The Kerala Story 2 review: Provocation replaces persuasion in this loud shouting match from Vipul Amrutlal Shah
The Kerala Story 2 review: The film is less a nuanced narrative and more a shouting match, engineered to sensationalise.
The Kerala Story 2
Director: Kamakhya Narayan Singh
Cast: Ulka Gupta, Aditi Bhatia, Aishwarya Ojha
Rating: ★★
For a film that runs a little over two hours, The Kerala Story 2: Goes Beyond (TKS 2), directed by Kamakhya Narayan Singh, is meaningful in exactly one scene. When a woman blames a girl’s tragic fate on the clothes she wore, her own daughter responds, “A girl is a girl,” pointing out that holding a woman’s wardrobe responsible is effectively handing the criminal a clean chit.Beyond that fleeting moment of clarity, this film rarely pauses to reflect. It claims inspiration from real-life incidents, but, as cinema, TKS 2 unfolds less as a nuanced narrative and more as a shouting match, engineered to sensationalise and capitalise on the villainisation of an entire religion.The title itself appears designed to ride on the massive success of the first film, released in 2023. While that instalment wove Kerala intrinsically into its narrative, making the state central to the plot, the second outing feels far less organically tied.

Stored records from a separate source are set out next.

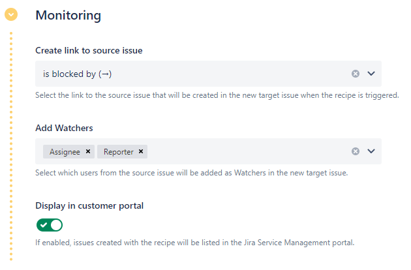This screenshot has height=270, width=411.
Task: Remove the Assignee watcher tag
Action: 88,151
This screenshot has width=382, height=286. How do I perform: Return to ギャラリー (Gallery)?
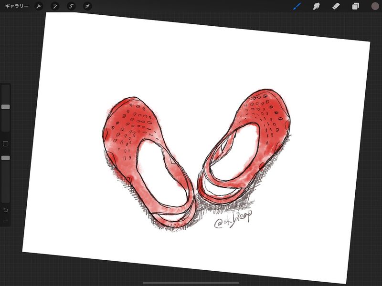point(17,6)
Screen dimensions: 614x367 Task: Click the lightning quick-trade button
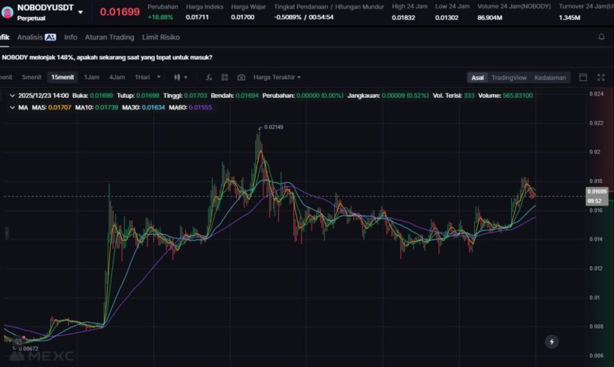pyautogui.click(x=552, y=342)
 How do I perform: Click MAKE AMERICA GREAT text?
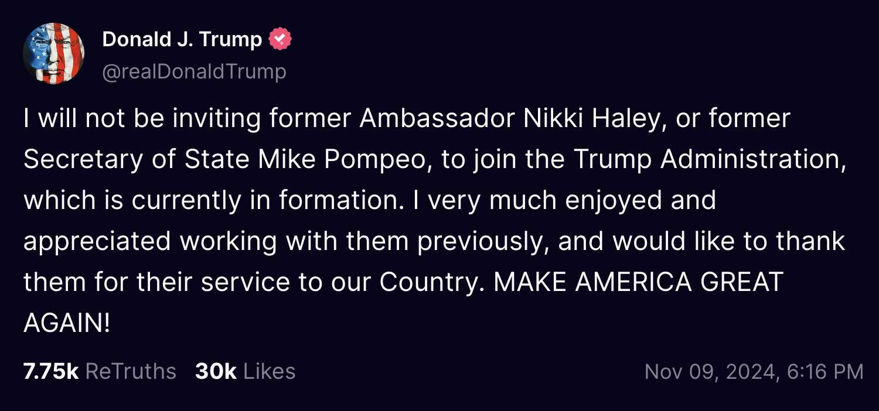pos(638,282)
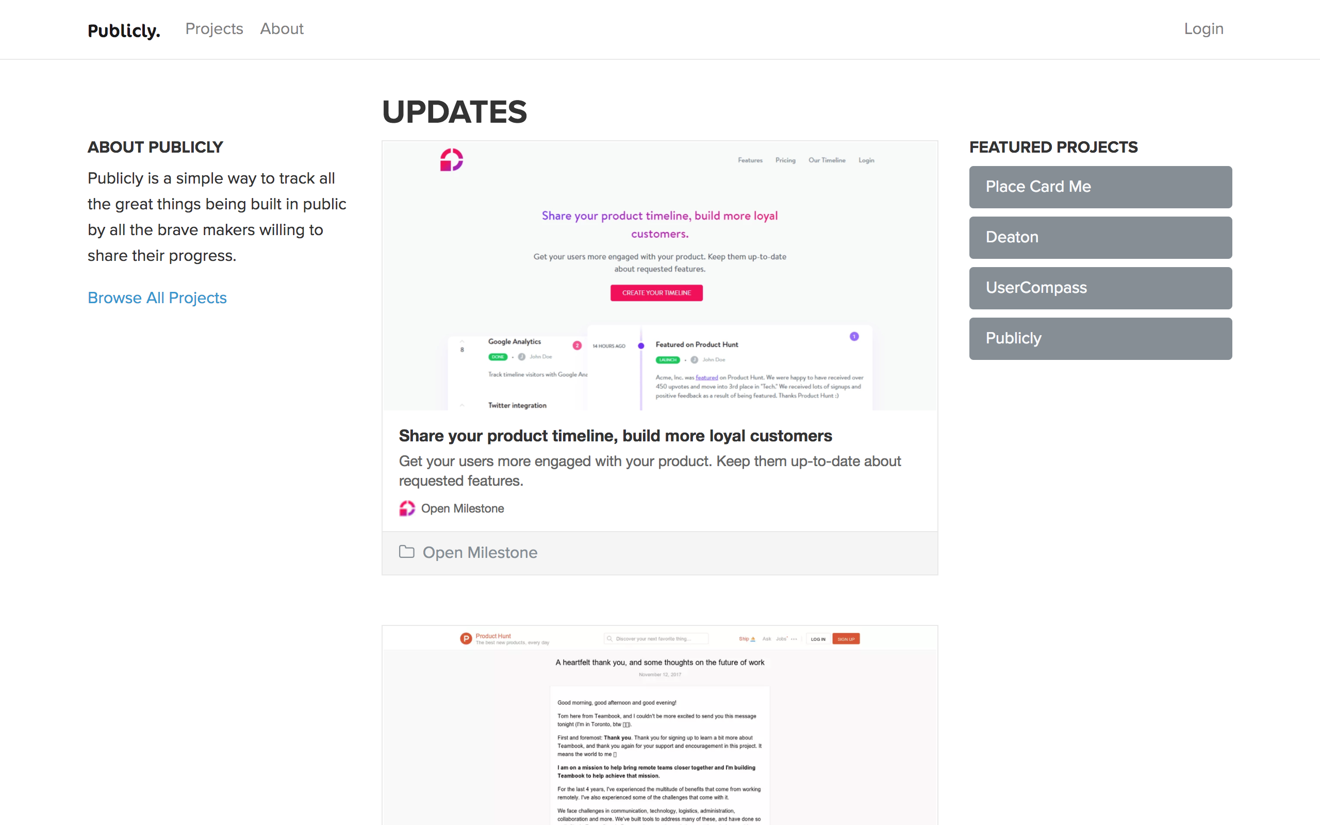
Task: Click the folder icon beside Open Milestone
Action: (x=407, y=552)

The story follows three Hindu girls, Surekha Nair (Ulka Gupta), Neha Sant (Aishwarya Ojha), and Divya Sinha (Aditi Bhatia), each of whom chooses love over family. Their journeys, however, converge in similar ways. All three are deceived by Muslim men and coerced into religious conversion.
Unsurprisingly, TKS 2 has been mired in controversy since its trailer dropped. The turbulence followed it right up to release, which itself stayed until Friday night, adding yet another layer of drama to a film that appears to thrive on it.The sole time TKS 2 redeems itself is a token reference to Indian Muslims like former President of India, late APJ Abdul Kalam, and artists, which comes up later in the second half.
Performance-wise, the girls, Ulka, Aishwarya and Aditi, combined with their respective perpetrators, deliver exactly as the makers wished. The music by Mannan Shaah and Rahul Suhaas doesn’t contribute much here. The background score, again by Mannan, is deafening, to say the least.
Overall, The Kerala Story 2 is less a film and more a thesis delivered at high decibel. It is not interested in complexity. Instead, it chooses caricatures and alarm. Whether one agrees with its politics or not, what is undeniable is that nuance is sacrificed at the altar of impact. And when outrage becomes the aim, the medium suffers as much as the message.